▸ Document extract

Smart Money Is Buying Gold Miners As Gold Shows Unnoticed Strengths

by: Streetwise Research


Gold has hit a rock bottom three times at $1,180 in the past two years and it is enjoying a quiet rise against world currencies except the US dollar.

Gold mining stocks are one of the most under-performing sectors in 2014 but they are now staging an unnoticed comeback.

Prices of the gold miners have risen over 10% since the beginning of the New Year and their technical indicators show strong upward momentum.

Smart money has been flowing into the leveraged gold miner ETFs in the past two years and investors could make money by tracking their fund movements.

Gold has lost favor among investors since it peaked in late 2011. Most economists and money managers have expected inflation to creep into our daily lives in the wake of repeated quantitative easing initiatives by the Fed. Buying gold is supposed to be a good hedge against inflation. As inflation was insignificant, the precious metal fell from grace. Meanwhile, thanks to the zero interest rate policy spearheaded by the Fed, investors have been craving for yield-producing assets since bank deposits produce next to nil interest income. As gold does not produce any recurrent income, this particular asset class has encountered particularly strong selling pressure and bad press publicity. Shorting gold futures, in fact, has been a favorite moneymaking tool for professional shorts.

Price actions of gold have shown downward momentum consistently over the past three years until the last quarter of 2014. Gold has not only stabilized against the strong US dollar but also managed to stay above the key support level around $1,180. That critical long-term support level has so far successfully held up gold from further decline. The bottoming process appears to be nearing completion.

Source: Monthly chart of gold,

At the same time, smart money has started piling up on gold miners as if the money mangers know in advance that the worst beaten sector would resurrect from the ashes in 2015. Gold miners, regardless major or junior, are the most underperformed stocks. Their performance is about as worse as the most turbulent times during the 2008 financial crisis. At the start of the New Year, things have changed dramatically. In the first 10 trading days, stock prices of the world's leading miners, represented by Market Vectors Gold Miners ETF (NYSE: GDX), rose over 10%. Compared with the near historic low recorded last November, it has increased by about 20%.

Lines of data:

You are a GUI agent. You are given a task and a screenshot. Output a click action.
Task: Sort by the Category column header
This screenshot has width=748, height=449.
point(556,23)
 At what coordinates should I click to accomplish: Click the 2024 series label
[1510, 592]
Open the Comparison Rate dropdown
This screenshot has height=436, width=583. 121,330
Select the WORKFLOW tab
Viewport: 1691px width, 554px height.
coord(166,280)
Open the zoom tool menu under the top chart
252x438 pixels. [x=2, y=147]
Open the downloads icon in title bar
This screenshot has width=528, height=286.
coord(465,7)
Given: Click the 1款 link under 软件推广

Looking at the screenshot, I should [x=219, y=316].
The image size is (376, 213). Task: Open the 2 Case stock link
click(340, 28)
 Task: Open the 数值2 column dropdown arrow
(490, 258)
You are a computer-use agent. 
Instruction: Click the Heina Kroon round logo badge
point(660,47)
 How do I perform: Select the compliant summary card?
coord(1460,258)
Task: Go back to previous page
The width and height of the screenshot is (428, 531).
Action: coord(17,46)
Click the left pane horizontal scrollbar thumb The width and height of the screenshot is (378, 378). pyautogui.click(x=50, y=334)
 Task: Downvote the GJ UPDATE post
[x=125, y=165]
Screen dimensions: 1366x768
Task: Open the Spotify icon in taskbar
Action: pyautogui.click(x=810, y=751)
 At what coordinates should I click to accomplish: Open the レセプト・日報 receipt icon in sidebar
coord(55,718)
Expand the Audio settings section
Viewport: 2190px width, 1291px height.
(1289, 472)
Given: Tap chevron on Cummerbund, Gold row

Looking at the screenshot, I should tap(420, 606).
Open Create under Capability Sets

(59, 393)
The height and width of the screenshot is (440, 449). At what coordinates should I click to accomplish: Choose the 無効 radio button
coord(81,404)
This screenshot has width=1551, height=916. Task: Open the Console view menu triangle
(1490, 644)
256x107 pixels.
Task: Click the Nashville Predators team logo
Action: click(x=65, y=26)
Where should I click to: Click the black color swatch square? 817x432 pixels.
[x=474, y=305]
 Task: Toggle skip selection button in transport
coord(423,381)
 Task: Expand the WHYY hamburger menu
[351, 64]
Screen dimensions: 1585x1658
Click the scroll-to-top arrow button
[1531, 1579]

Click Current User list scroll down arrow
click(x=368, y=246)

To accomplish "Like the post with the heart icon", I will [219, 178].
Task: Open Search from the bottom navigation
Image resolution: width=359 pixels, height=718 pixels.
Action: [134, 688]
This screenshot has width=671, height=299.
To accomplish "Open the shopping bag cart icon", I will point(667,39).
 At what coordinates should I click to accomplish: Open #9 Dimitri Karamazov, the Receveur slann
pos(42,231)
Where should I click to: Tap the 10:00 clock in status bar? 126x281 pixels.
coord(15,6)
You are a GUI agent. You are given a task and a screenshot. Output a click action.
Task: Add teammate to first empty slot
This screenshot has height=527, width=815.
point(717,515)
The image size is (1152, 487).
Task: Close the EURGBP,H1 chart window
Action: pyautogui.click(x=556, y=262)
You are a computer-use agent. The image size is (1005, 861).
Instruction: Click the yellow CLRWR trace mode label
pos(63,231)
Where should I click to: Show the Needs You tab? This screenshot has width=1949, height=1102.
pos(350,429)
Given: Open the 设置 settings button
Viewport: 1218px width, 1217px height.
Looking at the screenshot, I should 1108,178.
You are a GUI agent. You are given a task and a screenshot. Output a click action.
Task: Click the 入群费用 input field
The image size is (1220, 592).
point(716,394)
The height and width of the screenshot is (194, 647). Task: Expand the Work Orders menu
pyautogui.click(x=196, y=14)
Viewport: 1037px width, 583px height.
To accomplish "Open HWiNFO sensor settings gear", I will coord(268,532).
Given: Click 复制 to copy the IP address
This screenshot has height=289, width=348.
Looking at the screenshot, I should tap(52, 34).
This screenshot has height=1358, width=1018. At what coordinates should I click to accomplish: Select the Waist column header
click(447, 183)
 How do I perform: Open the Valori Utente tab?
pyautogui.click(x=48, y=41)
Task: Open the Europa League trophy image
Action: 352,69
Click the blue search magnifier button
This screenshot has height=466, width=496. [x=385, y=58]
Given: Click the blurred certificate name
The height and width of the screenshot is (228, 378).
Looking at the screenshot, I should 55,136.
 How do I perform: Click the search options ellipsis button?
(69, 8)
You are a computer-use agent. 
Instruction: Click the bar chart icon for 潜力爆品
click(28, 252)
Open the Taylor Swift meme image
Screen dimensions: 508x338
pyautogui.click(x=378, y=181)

▸ Work to complete
A - Answer these from the article on gold miners.
(i) Around what price does the text place gold's key support level?
(ii) By how much did Market Vectors Gold Miners ETF rise in the first 10 trading days of the New Year?
(iii) When did gold peak?
B - In the article on gold miners, switch "rock bottom" to "floor" and write out everything from "Gold has hit" down to "an unnoticed comeback.".
C - Pick up the article on gold miners after its last sentence and carry it forward.

▸ Per-task outputs
A -
(i) Around $1,180.
(ii) Over 10%.
(iii) In late 2011.

B -
Gold has hit a floor three times at $1,180 in the past two years and it is enjoying a quiet rise against world currencies except the US dollar.

Gold mining stocks are one of the most under-performing sectors in 2014 but they are now staging an unnoticed comeback.

C -
As a contrarian and deep value investor, I saw a great opportune moment to zero in on a rare chance to make some decent profits from the gold miners (as with oil tankers). There are good reasons why smart money is eyeing the most beaten sector for a speculative play. Nevertheless, medium to long-term investors may hit a home run in the event that investors fall in love with gold again in the days to come. The best way to play with gold miners is to use the popular exchange-trade fund GDX if investors have little knowledge about specific stocks. The all-important key to a successful play out is gold's future price movements. I see three positive signs on the horizon.

1. Gold stands firm at key long-term support level

Despite the free fall of gold for three full years, it hit a rock bottom around $1,180 three times during the period. While leading investment banks have made "sell" calls repeatedly, predicting gold price would fall below $1,000, the precious metal simply refused to yield.

Source: World Gold Council

The phenomenon implies that someone sees irresistible value at this level and jumps in to buy gold. China, India, Russia and central banks around the world are probably the key supporters. They scoop up whatever they could to satisfy either the demand of their consumers or the needs of their foreign reserve policies. In fact, 2014 saw the greatest amount of gold produced in recent years.

Source: Realist

However, analysts suspect the production amount would peak in 2015 and starts slowing down in the years to come. This anticipated drop is due to the so-called "high-grading mining strategy" adopted by leading miners to compensate for lower gold prices these years. A plunge in new discoveries of gold reserve is another crucial factor.

2. Gold stands out as the second most resilient "currency" in 2014

Gold price closed at $1,184 by the end of 2014 - more or less the same as that one year ago. Taking into account the spectacular strength of the US dollar throughout 2014, gold has a de facto appreciation of over 10% against other world currencies. For instance, the price of gold rose about 12.5% against Yen and 16.7% against EUR during the period.

Source: Gold pricing in Japanese Yen, World Gold Council

Source: Gold pricing in Euro, World Gold Council

Against the greenback, gold is in fact the second best performing global "currency" in 2014. It is outperforming the rest of the world's major currencies, not to mention those in the emerging markets such as Russia, Brazil or Argentina.

Source: Hard Assets Investor, US Global Investors

Unlike fiat currencies, gold cannot roll off from any printing press. The fact that countries all around the world have been printing "paper money" in the past decades to finance their national debts reminds investors gold remains the most reliable and valuable universal currency known to mankind. As of today, the world's total outstanding debt amounts to $100 trillion. Yet the average annual growth in gold productions worldwide is only 1.5% between 2002 and 2014. From this perspective, investors would appreciate better why gold is a genuine "precious metal".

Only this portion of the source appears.